On peut distinguer deux positions en ce qui concerne les rapports entre la science et la réalité:

  • Une position empiriste, qui fait de la science une description directe des faits
  • Une position constructiviste, qui considère la science comme une construction d'un objet qui n'a une relation qu'indirecte avec l'expérience commune, voire comme une interprétation du réel.


Ces deux positions ne sont pas nécessairement exclusives, et il existe des degrés dans chacune.

La position empiriste consiste à soutenir que la science tient sa vérité de sa conformation à l'expérience et aux faits. C'est ainsi la position de Diderot dans les Pensées sur l'interprétation de la nature :

Tant que les choses ne sont que dans notre entendement, ce sont nos opinions ; ce sont des notions, qui peuvent être vraies ou fausses, accordées ou contredites. Elles ne prennent de la consistance qu’en se liant aux êtres extérieurs. Cette liaison se fait ou par une chaîne ininterrompue d’expériences, ou par une chaîne ininterrompue de raisonnements, qui tient d’un bout à l’observation, et de l’autre à l’expérience. (§7)

La raison "demeure en elle-même" : elle ne peut toucher la réalité qu'en se soumettant à l'expérience. Mais cette expérience prend deux formes:

  • l'observation: l'enregistrement des faits, par une fréquentation habituelle de la nature;
  • l'expérience: elle vérifie les résultats des raisonnements et des hypothèses (§15), elle exige des "dépenses continuelles".

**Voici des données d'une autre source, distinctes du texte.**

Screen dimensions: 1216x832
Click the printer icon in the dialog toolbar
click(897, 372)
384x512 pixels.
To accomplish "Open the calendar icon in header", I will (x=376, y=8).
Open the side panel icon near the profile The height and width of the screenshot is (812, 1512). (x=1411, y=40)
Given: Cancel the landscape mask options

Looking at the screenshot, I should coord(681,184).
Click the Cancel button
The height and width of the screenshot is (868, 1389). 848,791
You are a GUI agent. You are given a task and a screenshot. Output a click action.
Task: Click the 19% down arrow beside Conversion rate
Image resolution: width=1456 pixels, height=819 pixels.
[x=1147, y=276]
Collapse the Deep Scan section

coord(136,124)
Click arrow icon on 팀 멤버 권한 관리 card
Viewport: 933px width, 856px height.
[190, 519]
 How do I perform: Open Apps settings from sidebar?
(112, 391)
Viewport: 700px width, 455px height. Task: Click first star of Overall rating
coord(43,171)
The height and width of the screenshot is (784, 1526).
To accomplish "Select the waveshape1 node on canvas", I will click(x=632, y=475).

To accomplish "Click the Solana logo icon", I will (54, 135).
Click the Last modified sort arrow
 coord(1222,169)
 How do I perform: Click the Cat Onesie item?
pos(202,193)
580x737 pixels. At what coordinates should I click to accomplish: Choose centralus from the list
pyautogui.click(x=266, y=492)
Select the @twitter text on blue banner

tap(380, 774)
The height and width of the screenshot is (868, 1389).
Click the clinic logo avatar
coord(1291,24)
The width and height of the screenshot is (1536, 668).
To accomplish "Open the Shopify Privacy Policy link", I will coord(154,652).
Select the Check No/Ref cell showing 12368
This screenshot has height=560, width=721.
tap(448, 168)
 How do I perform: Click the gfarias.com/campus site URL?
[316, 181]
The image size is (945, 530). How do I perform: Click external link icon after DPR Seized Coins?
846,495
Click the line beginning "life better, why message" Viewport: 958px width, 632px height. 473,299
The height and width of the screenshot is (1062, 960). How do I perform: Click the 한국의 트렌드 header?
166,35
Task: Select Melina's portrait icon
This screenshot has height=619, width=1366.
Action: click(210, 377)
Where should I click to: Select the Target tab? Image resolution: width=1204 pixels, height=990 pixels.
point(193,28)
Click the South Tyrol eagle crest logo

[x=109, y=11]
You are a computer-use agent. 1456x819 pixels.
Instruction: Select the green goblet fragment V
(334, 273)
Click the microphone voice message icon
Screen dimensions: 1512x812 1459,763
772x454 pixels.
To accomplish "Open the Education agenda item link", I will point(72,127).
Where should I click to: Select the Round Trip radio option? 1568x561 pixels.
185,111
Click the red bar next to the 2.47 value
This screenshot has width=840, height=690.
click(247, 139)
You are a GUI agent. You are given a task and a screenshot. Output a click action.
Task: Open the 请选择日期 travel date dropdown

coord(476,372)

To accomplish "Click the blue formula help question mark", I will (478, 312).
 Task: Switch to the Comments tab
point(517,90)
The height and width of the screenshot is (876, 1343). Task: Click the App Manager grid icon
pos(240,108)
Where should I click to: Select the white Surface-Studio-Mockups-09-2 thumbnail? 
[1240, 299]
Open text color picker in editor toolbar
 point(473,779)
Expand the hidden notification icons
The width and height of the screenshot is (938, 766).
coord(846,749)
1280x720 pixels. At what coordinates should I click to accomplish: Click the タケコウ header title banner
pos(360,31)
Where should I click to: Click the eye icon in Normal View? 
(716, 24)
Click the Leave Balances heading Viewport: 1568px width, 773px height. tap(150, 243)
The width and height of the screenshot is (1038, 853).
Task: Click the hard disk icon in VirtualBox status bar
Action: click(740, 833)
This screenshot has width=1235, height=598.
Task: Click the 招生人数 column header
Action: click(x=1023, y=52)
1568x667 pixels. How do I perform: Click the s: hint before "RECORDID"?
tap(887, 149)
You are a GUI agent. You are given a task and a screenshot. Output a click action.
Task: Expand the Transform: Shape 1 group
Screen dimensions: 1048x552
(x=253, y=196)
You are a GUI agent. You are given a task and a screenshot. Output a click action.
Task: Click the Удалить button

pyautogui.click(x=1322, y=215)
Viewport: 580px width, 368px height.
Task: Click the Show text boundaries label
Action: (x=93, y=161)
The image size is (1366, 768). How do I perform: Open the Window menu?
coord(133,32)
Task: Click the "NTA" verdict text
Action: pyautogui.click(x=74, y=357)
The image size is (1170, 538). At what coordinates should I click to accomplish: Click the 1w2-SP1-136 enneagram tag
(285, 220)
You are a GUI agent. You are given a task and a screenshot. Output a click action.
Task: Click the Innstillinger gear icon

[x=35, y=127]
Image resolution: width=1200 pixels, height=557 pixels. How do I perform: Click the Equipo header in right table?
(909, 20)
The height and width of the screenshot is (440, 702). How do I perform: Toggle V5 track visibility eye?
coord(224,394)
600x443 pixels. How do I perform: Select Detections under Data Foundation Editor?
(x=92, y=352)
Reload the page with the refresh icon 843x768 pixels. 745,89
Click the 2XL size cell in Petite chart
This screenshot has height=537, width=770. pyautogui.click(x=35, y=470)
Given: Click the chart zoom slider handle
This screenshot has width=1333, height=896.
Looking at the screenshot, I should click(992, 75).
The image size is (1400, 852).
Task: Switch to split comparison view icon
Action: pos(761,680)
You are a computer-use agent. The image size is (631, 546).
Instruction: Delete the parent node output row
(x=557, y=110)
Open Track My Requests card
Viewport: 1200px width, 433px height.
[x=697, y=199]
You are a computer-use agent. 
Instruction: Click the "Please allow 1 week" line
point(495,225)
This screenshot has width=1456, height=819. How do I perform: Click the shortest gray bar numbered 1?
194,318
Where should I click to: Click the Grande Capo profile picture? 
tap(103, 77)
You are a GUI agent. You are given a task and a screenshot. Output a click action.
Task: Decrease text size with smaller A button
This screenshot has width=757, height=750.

Si l'observation peut sembler passive, l'expérience est une interrogation active des faits (elle est expérimentation) : elle consiste à "tourmenter" son objet (§44):

  • par la répétition des expériences, afin de confirmer ou infirmer une hypothèse;
  • par la variation des expériences, afin de limiter ou d'étendre les limites d'une théorie.

Une expérience n'a donc de sens que par rapport à une hypothèse préalable: en cela, elle n'est pas complètement neutre, mais construit en partie son objet. Toute la difficulté étant alors de "laisser l'expérience à sa liberté" (§ 47):

c’est la tenir captive que de n’en montrer que le côté qui prouve, et que d’en voiler le côté qui contredit. C’est l’inconvénient qu’il y a, non pas à avoir des idées, mais à s’en laisser aveugler, lorsqu’on tente une expérience.

S'il n'y a pas d'expérience préablable sans idée, il n'y a pas de véritable expérience qui ne mette en doute l'idée préalable. L'expérience est autant vérification que test.